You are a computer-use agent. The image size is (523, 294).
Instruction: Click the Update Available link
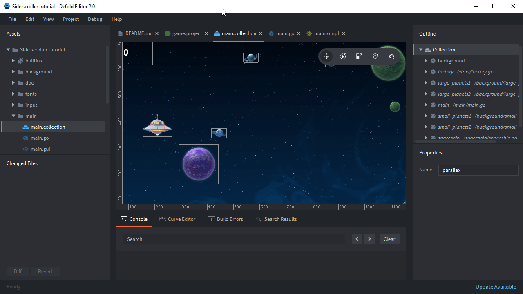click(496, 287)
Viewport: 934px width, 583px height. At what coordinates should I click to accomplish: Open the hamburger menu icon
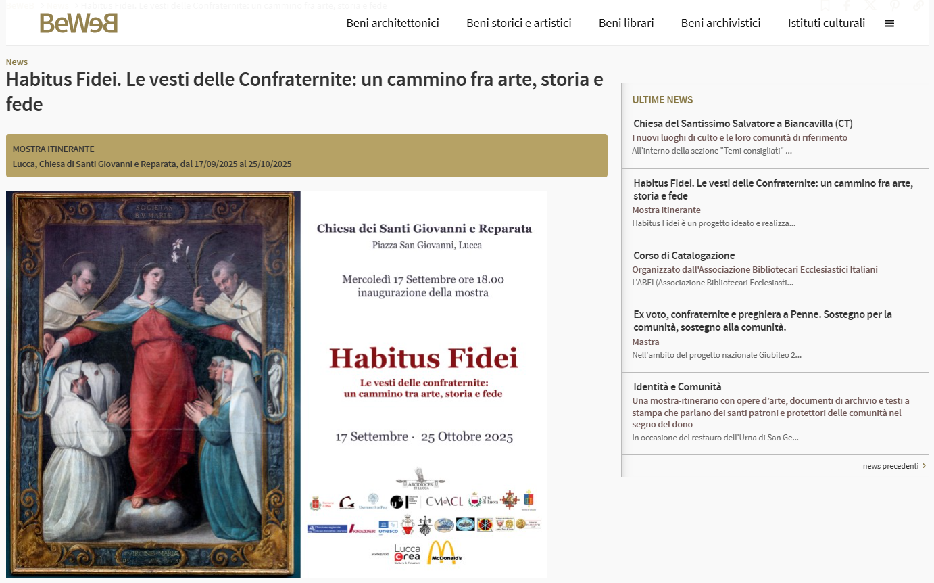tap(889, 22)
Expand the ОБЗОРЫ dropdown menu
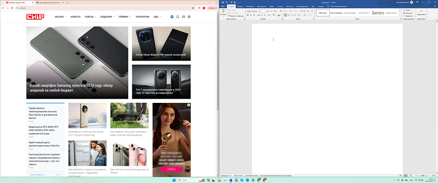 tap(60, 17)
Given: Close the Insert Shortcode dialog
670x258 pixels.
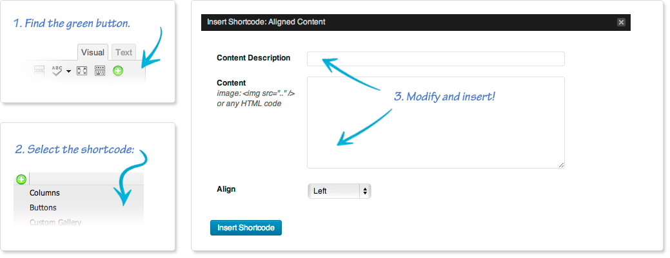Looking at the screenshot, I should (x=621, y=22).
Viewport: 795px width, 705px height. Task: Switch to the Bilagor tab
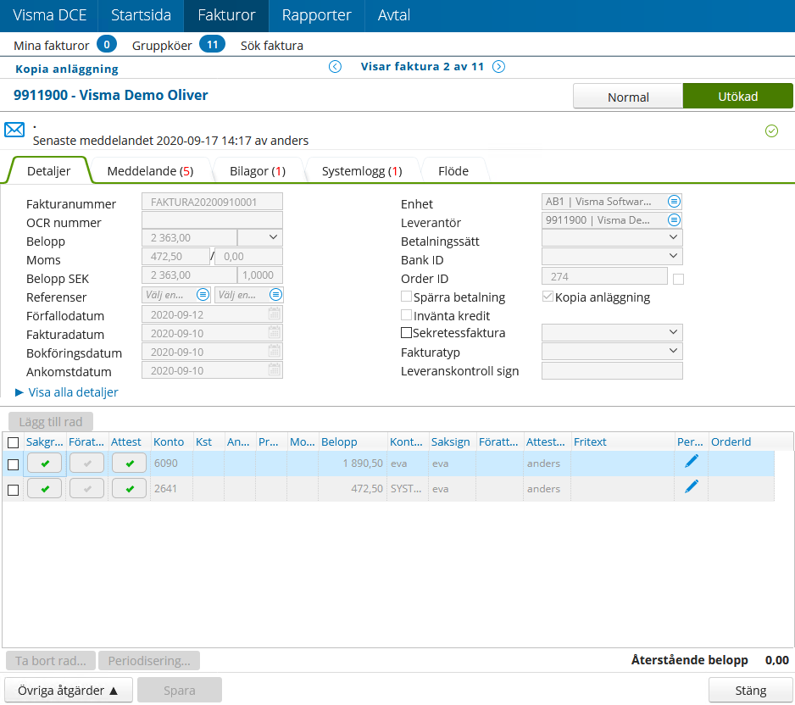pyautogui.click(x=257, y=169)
****
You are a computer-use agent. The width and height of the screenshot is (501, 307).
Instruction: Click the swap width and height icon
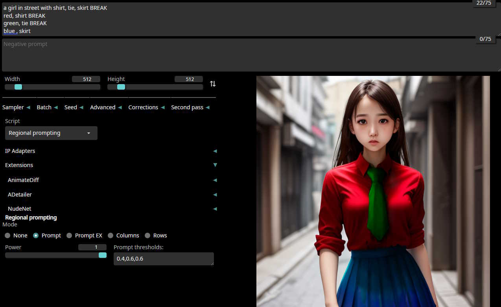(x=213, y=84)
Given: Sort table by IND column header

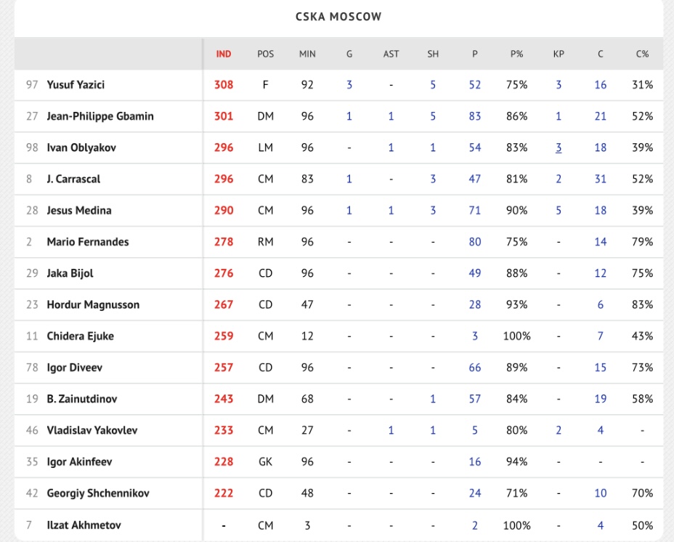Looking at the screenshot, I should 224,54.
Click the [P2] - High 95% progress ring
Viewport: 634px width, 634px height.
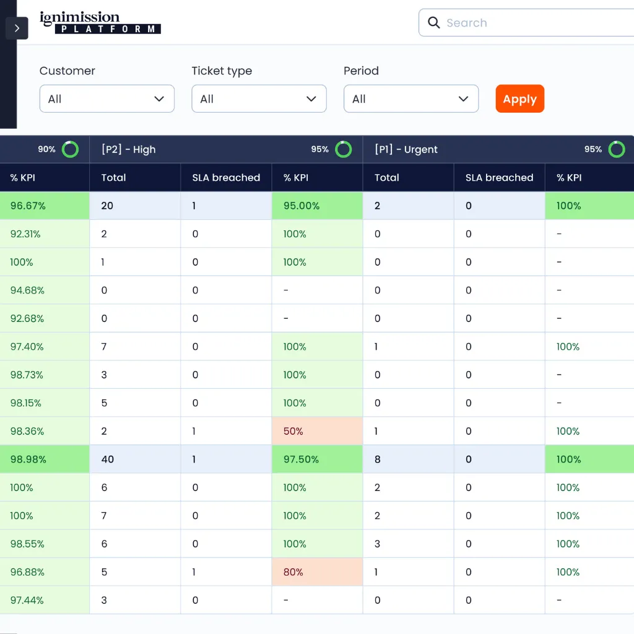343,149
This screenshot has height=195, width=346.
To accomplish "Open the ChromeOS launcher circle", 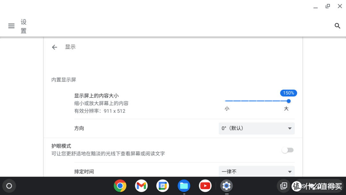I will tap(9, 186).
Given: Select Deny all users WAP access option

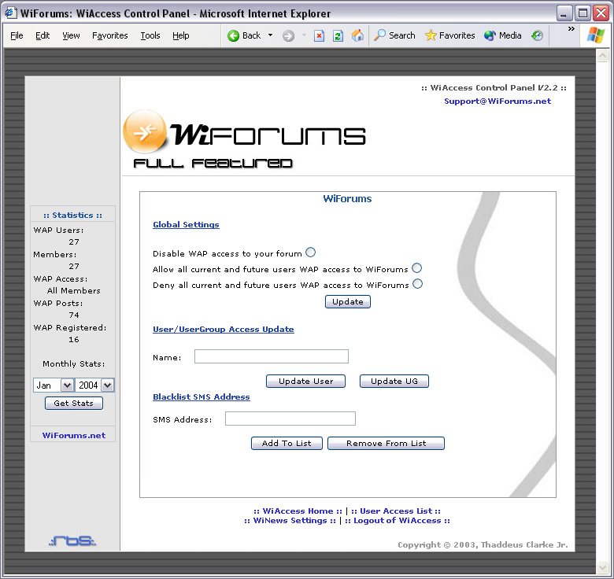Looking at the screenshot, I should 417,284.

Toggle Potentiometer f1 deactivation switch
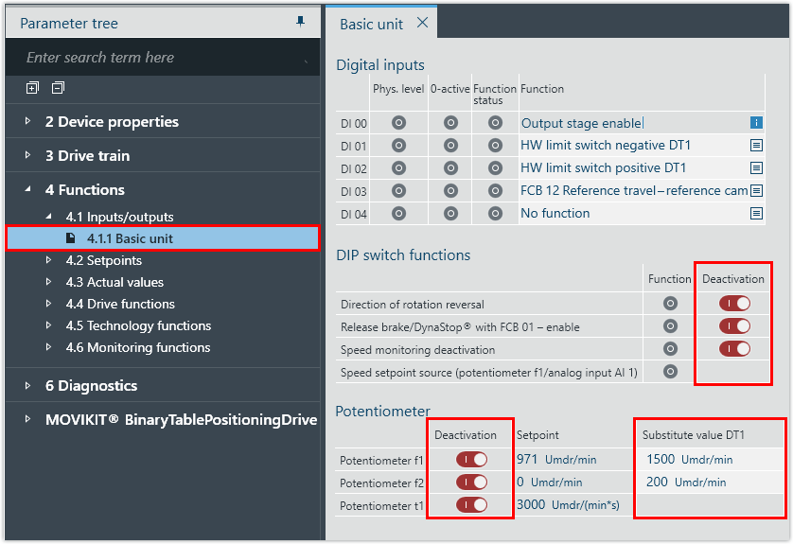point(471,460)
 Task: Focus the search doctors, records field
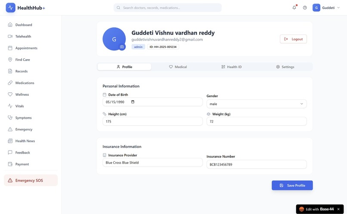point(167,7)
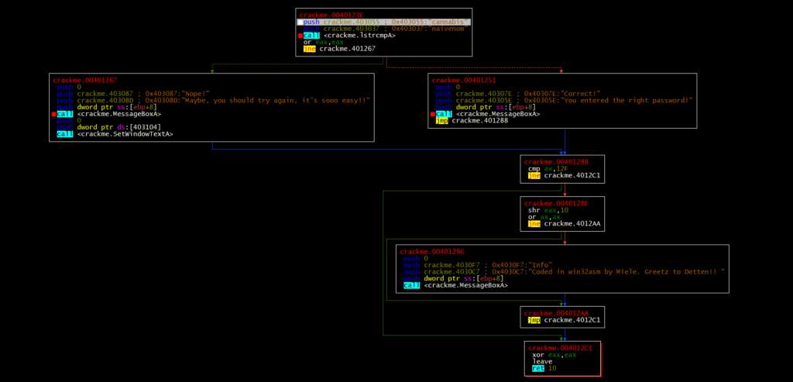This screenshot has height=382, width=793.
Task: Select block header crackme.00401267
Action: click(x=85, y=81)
****
_Aim of the exercise_
Up in the listing, locate the line with "Instruction: Click the swap"; print it and every line after it down to the line with "This screenshot has height=195, width=346.", which is included too. Skip the pictures.

_Response area_
Instruction: Click the swap width and height icon
(x=213, y=84)
Given: Sort table by IND column header

Looking at the screenshot, I should 224,54.
Click the [P2] - High 95% progress ring
Viewport: 634px width, 634px height.
343,149
This screenshot has height=195, width=346.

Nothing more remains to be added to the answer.